Earlier this month I was a guest at the Salón de Gourmets Fair in Madrid, where Vega Sicilia’s technical director of winemaking, Gonzalo Iturriaga, showed Vega Sicilia’s new releases from Rioja and Ribera del Duero.
These ‘new’ releases seem something of a misnomer, given that the youngest Único on sale is now the 2009, 10 years old already.
Vega Sicilia new releases rated (plus some older gems):
About Vega Sicilia
Vega Sicilia, founded in 1864, built a global profile for the Ribera del Duero region decades before the creation of the denomination in 1982. That same year current owners, the Alvarez family, purchased the property. The Tempos Vega Sicilia group produces around one-million bottles a year.
Ribera del Duero is renowned for its reds from Tinto Fino (Tempranillo), but Vega Sicilia’s founder also introduced Bordeaux varieties.

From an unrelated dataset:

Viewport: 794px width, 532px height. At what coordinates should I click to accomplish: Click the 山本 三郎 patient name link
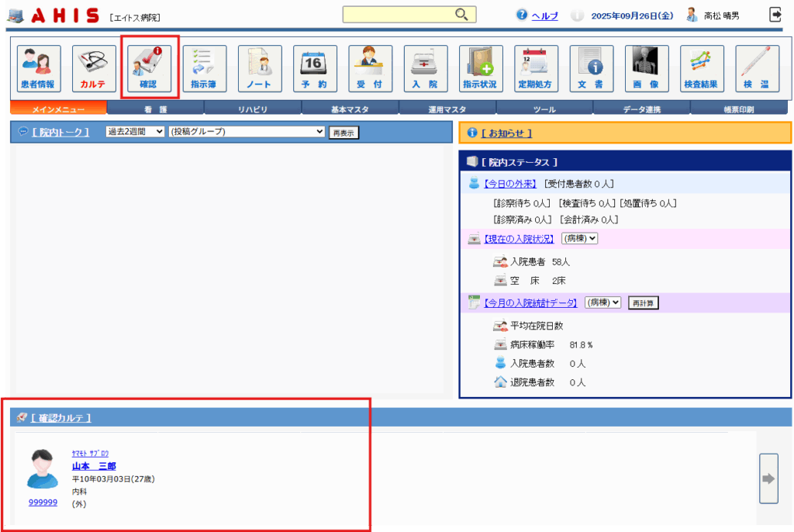(x=94, y=466)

Today, Cabernet Sauvignon and Merlot still play a part in the wines, along with a certain Bordelais approach to winemaking.
What Sarah Jane Evans said about last year’s releases:
‘Evolution not revolution’ is the mantra at Vega Sicilia. There were promising signs of the implementation of the gradual development across the wines at the first international launch of the Vega Sicilia new releases for 2018.
Reserva Especial, the traditional NV blend across three vintages, was the star. It makes the case for blending being more than just the sum of the parts.
The new winery at Vega Sicilia opened in 2010, so the Reserva Especial does not yet reflect the changes to the technology.
Technical director Gonzalo Iturriaga joined in September 2015, and is working on a number of fronts.
‘For instance, with Valbuena we’re looking at going back to stainless steel for the second year, after that important first year in oak. We are trialling a number of different coopers. We are also playing with the size of the vats. In the future we are working more with the concrete; and with Alion we are starting to bring in a little American oak. Overall our work is moving from wood to velvety tannins.’
The tasting certainly revealed brighter wines, moderated oak, less tough tannin. The subtle changes don’t alter the signature of the wines, but they do provide freshness, and some more fruit. This work has been echoed in Rioja, where the focus has been on suiting the appropriate oak and winemaking to Tempranillo.